*Brief*. Gather every line in the items below that contains the string "dropdown", and copy each one in full.

*Target pointing data*.
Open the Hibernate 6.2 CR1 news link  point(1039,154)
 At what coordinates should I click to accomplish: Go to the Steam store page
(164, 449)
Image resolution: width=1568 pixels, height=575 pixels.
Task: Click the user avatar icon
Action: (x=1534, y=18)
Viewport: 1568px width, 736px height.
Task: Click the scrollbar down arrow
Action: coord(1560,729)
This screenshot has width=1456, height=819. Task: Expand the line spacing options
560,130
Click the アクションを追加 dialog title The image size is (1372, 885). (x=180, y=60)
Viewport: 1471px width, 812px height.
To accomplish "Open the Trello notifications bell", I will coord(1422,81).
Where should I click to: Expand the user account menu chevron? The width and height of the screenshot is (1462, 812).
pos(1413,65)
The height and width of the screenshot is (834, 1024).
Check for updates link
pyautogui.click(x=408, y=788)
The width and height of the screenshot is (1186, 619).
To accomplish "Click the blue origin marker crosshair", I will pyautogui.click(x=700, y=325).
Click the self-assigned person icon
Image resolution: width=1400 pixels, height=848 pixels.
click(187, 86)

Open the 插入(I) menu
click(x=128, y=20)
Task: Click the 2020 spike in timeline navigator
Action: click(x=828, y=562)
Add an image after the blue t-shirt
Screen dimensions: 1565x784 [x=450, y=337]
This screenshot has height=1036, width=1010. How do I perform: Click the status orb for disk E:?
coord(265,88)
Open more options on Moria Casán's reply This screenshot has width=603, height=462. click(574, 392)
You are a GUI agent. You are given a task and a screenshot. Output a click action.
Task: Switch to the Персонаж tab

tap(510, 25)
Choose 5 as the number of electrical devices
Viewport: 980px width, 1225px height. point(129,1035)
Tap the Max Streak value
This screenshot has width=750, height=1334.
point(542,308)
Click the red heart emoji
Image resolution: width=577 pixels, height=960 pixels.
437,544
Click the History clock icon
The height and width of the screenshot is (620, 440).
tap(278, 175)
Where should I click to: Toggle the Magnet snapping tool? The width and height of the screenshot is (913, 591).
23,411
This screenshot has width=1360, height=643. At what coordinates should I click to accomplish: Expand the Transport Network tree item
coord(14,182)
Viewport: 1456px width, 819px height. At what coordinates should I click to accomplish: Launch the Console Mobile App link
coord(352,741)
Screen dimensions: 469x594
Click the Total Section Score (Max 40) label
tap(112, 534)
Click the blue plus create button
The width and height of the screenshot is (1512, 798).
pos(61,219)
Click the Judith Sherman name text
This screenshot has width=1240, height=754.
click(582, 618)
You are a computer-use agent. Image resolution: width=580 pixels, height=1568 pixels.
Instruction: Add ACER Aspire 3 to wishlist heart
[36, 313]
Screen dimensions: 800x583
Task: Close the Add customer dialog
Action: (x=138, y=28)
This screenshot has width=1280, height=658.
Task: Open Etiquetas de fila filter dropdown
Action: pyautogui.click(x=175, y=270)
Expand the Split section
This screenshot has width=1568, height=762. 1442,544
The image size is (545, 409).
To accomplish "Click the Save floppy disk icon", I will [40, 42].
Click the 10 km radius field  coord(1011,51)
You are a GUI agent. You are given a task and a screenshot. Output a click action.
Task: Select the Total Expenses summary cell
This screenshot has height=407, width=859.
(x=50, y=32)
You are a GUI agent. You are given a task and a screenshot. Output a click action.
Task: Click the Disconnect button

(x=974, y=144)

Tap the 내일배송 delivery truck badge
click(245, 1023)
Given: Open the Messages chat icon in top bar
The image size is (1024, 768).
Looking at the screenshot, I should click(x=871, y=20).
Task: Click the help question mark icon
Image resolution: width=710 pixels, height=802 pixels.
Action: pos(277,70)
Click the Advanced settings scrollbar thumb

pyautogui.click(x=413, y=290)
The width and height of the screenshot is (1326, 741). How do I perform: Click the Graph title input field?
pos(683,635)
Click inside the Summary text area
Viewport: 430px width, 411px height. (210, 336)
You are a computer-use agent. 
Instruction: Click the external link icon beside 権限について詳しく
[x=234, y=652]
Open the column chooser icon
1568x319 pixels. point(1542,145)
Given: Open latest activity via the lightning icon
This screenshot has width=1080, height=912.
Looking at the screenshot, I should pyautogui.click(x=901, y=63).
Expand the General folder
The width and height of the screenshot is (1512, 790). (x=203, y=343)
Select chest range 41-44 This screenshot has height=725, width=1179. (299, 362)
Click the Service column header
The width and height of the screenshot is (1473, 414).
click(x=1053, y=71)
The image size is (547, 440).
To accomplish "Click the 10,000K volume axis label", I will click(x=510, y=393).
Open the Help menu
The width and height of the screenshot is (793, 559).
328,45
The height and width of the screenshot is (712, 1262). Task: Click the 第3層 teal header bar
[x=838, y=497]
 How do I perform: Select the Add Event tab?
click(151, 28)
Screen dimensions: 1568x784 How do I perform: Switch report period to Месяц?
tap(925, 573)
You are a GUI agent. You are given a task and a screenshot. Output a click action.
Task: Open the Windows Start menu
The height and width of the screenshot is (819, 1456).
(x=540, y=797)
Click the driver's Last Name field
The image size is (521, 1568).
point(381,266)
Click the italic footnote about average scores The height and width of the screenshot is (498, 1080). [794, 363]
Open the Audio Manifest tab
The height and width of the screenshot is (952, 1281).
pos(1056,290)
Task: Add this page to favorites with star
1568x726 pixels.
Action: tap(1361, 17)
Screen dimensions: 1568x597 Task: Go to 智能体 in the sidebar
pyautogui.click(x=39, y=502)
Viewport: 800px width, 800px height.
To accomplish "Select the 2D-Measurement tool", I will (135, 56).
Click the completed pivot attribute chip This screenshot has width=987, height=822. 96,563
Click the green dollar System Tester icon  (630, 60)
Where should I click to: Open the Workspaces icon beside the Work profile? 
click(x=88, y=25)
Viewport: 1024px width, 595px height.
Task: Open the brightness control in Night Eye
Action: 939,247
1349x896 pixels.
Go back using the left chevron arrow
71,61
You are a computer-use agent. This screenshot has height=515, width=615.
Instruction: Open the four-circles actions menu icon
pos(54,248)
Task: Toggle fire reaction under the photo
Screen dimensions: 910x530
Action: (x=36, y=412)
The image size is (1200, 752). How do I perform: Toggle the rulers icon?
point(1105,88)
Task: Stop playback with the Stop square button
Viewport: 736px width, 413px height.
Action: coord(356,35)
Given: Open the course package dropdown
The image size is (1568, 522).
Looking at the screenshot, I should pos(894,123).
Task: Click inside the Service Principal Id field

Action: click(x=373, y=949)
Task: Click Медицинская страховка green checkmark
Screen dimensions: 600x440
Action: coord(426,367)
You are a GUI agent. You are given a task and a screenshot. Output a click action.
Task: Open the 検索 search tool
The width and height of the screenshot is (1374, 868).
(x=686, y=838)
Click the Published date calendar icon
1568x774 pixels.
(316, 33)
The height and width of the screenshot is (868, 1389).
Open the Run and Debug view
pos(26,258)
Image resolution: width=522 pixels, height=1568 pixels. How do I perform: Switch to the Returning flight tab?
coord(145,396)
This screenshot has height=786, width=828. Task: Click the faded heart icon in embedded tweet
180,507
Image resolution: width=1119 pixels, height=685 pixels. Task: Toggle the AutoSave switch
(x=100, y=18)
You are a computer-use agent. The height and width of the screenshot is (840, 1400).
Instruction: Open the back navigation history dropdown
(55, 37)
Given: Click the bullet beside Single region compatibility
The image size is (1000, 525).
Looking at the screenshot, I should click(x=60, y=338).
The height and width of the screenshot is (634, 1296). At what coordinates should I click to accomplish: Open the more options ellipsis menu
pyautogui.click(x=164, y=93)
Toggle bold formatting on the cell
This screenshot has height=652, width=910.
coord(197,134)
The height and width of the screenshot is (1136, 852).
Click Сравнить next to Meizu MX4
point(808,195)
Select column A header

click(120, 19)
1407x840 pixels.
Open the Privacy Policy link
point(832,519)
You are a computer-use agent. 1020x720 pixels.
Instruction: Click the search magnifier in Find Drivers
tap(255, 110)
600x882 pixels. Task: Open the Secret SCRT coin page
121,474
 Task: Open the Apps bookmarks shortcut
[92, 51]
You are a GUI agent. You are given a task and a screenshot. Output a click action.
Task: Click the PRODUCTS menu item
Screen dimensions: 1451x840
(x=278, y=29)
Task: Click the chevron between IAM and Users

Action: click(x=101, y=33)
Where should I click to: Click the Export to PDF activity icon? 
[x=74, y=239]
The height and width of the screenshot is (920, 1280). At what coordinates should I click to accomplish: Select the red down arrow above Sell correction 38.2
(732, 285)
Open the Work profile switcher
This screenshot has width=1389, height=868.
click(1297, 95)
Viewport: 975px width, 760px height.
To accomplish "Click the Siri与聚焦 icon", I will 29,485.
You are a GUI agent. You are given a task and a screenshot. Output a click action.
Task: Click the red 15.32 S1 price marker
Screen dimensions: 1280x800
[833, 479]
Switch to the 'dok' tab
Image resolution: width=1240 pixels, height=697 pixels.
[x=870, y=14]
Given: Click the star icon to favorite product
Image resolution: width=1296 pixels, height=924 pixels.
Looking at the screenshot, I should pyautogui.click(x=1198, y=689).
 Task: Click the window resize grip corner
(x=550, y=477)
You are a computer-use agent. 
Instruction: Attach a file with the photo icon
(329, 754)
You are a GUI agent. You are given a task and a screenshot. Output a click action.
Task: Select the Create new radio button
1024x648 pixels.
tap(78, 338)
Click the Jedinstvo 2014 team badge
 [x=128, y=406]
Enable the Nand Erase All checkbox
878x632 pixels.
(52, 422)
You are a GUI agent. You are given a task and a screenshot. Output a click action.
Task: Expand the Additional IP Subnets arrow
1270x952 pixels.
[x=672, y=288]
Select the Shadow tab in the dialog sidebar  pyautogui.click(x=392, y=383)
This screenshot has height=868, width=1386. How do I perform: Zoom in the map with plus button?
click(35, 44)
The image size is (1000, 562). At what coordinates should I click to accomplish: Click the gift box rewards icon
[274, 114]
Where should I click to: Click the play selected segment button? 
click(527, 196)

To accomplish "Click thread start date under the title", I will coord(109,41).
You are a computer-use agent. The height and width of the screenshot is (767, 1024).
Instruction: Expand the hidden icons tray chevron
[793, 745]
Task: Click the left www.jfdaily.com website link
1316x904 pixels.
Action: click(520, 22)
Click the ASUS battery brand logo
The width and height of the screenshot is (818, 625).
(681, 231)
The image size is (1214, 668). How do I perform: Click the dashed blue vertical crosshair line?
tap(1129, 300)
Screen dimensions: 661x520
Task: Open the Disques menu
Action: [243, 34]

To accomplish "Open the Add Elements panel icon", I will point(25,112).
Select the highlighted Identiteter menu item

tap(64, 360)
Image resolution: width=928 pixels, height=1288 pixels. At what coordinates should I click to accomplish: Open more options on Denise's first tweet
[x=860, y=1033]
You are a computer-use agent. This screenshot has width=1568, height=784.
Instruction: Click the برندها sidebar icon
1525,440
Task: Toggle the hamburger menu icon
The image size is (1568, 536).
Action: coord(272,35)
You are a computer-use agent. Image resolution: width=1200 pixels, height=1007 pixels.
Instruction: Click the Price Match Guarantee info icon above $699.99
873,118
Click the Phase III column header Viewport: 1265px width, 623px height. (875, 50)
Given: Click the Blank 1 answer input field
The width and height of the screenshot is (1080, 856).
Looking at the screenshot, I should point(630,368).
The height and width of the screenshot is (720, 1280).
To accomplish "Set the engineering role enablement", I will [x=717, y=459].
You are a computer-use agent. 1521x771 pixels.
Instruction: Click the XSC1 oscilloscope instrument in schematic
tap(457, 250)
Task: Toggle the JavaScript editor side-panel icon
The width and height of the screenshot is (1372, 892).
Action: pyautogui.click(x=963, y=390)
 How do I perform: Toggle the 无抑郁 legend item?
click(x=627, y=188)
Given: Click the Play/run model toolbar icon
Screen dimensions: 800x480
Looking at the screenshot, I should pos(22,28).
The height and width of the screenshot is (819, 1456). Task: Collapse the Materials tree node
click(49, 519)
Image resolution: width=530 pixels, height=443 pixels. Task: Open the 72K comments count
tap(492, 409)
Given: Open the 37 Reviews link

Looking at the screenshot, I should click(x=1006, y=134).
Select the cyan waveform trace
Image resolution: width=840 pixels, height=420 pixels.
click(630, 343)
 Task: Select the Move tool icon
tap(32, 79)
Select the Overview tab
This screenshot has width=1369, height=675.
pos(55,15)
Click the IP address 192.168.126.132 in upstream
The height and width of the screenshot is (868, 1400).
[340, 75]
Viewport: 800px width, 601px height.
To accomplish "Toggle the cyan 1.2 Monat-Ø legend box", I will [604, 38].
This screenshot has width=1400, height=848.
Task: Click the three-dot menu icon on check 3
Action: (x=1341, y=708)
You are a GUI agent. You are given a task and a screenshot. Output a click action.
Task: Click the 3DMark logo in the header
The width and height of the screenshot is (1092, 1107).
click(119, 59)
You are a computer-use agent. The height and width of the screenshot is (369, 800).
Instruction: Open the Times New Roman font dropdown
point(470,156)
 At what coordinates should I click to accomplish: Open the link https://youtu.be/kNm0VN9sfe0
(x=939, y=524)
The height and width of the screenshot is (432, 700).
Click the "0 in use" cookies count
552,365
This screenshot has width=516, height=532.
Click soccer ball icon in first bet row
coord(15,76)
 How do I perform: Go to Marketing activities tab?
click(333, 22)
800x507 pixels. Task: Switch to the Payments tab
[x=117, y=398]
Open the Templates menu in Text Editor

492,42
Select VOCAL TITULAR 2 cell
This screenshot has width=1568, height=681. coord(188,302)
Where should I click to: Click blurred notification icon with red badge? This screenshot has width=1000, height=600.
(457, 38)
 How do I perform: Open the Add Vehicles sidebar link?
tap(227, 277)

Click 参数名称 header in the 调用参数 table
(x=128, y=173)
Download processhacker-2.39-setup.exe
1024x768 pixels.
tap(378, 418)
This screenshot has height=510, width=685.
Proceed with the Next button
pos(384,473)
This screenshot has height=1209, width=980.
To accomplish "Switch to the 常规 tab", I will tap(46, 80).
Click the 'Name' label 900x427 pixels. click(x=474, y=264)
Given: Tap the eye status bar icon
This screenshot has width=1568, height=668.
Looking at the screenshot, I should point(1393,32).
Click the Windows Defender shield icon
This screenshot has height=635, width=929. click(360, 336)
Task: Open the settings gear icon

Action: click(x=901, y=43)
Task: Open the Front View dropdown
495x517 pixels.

*Written solution*.
Task: Open Etiquetas de fila filter dropdown
Given: Open the course package dropdown
Instruction: Open the back navigation history dropdown
Instruction: Open the Times New Roman font dropdown
Task: Open the Front View dropdown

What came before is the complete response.